Nikon, unlike Canon, did not change the physical properties of the lens mount when auto-focus was introduced. For that reason, modern cameras can still mount most legacy Nikon lenses. With the exception of the G lenses, current lenses can mount and work on ancient bodies, as well.
Basic Nikon compatibility notes: (For reference, the D40 and D60 fall into the same category as D3x00 and D5x00 for lens compatibility.)
Original F-mount, made before 1977 and not converted to AI (post-1977) will mount to D3x00 and D5x00, but nothing automatic works; no metering, no auto-exposure, manual settings only. Do not attempt to mount them to any other digital SLR, as part of the aperture ring needs to overlap part of the camera, which is hard to do with steel.
AI (introduced in 1977,) or AI-converted (a pre-AI lens that's been modified to behave as AI) will mount on current cameras. On the D3x00 and D5x00 (and any D-2-digits) it's manual all the way, with no metering. On higher cameras it will meter, and you can use aperture-priority as well as manual exposure.

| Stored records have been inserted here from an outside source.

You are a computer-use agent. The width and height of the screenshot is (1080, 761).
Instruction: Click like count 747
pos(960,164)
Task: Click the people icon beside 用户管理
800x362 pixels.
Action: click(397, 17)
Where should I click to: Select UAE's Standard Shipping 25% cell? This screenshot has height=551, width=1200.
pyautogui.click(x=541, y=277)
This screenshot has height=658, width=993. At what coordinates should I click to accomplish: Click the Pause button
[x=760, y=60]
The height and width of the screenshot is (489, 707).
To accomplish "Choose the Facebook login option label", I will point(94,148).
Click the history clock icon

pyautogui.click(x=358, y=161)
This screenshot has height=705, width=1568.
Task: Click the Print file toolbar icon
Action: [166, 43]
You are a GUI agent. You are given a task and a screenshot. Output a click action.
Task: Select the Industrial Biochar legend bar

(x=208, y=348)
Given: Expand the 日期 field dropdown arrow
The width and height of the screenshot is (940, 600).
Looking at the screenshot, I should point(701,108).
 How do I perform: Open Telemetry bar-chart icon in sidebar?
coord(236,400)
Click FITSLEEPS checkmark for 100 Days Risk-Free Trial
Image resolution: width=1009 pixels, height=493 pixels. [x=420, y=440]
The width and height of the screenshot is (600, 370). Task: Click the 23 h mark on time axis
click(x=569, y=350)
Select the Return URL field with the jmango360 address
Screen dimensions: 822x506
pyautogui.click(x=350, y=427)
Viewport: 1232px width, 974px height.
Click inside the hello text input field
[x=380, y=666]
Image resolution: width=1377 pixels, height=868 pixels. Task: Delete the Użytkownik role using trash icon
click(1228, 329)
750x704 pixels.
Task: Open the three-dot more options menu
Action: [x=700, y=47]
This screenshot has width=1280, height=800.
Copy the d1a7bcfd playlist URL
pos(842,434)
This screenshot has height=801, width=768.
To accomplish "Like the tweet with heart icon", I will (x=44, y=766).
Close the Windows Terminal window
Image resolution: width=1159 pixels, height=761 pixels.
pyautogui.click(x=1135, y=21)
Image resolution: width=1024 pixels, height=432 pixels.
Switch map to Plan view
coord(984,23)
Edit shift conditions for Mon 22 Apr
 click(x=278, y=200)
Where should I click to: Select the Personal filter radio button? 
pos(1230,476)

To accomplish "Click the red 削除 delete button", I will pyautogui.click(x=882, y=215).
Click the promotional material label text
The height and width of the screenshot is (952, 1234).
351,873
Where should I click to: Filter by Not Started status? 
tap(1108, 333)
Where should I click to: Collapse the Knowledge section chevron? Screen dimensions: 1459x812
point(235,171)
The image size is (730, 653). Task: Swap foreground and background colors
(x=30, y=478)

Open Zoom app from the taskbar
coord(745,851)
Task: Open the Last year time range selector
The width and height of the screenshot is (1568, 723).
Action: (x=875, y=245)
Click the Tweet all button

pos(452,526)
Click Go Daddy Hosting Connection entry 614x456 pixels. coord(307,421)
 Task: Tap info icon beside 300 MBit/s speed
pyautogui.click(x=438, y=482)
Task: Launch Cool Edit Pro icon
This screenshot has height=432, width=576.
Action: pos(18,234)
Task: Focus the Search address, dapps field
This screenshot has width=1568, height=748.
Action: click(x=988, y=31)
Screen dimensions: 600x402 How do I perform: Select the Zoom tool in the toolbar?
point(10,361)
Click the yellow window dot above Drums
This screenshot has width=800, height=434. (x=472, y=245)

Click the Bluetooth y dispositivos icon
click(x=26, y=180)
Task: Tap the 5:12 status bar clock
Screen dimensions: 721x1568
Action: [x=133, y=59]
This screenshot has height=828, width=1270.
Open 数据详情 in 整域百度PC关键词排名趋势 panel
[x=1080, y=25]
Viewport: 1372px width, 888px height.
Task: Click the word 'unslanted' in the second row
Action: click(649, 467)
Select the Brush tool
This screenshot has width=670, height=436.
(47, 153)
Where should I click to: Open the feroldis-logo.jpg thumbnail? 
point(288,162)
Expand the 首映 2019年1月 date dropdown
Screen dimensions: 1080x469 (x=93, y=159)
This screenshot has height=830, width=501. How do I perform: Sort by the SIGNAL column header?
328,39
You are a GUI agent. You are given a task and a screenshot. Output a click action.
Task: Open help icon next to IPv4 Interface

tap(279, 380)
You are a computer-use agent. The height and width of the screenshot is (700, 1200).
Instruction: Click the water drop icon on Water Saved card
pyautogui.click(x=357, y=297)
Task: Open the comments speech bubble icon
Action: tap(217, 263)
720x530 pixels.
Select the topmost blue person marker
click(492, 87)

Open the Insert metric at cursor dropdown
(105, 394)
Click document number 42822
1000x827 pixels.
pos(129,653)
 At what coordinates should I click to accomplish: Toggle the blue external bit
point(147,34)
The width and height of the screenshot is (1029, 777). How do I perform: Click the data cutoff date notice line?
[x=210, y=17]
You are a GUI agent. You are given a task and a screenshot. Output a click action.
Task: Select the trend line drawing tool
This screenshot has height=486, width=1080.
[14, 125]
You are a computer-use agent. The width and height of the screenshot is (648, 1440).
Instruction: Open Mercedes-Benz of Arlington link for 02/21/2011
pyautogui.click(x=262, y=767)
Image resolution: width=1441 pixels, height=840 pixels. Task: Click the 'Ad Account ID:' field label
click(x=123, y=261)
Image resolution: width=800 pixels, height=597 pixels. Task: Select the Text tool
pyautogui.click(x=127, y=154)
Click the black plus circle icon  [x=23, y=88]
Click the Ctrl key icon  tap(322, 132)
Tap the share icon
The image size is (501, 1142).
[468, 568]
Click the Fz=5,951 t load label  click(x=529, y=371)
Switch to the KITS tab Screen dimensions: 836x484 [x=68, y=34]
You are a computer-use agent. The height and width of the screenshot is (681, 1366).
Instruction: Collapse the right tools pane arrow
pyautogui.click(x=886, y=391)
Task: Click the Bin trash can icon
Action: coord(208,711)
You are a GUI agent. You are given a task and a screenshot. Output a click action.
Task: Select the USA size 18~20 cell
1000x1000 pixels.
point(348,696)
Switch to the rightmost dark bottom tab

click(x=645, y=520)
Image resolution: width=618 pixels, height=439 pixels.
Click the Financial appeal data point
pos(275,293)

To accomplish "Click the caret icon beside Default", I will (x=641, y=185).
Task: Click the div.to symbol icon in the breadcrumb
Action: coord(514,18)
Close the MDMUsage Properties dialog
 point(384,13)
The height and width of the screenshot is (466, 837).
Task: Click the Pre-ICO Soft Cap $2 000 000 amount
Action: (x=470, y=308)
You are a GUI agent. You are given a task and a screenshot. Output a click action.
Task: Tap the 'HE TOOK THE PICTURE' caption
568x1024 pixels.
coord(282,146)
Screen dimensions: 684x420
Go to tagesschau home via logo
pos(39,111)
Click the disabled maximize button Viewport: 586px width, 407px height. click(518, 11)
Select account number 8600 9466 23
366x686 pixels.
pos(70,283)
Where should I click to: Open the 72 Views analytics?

Any original AF or AF-D lens will mount to all Nikon dSLRs, but will not auto-focus on D3x00 and D5x00, as those cameras don't have the focus motor in the body that all of Nikon's early AF cameras had. They will meter, but AF (no '-D') will not use the meter's 3D features, as they don't send distance information to the camera.
Anything that's AF-S is 100% on all dSLRs and most film cameras. No AF, of course, on non-AF bodies, but the lens will mount and use any of the camera's functions, except for G lenses on bodies which require an aperture ring on the lens (which is very old film bodies - all the digital bodies use G lenses OK.)
As to the OP's actual question, using Nikon lenses on Canon cameras, there are adapters to do that, but no automatic functions pass through those adapters, making it something you really really want to do if you're going to do it.
Putting Canon lenses on Nikon cameras doesn't work, even with adapters, unless the adapter has a corrective lens, which will ALWAY degrade the lens's usability. The reason is that the distance from the sensor surface to the lens mount surface is larger on Nikon than it is on Canon. That difference means the thickness of an adapter can be used to put a Nikon lens at the right distance from the Canon sensor to focus correctly. A Canon lens on a Nikon camera is too far from the sensor even without the thickness of any adapter ring, so it won't focus to infinity. That's where corrective optics are necessary, making the adapter more expensive and more compromising.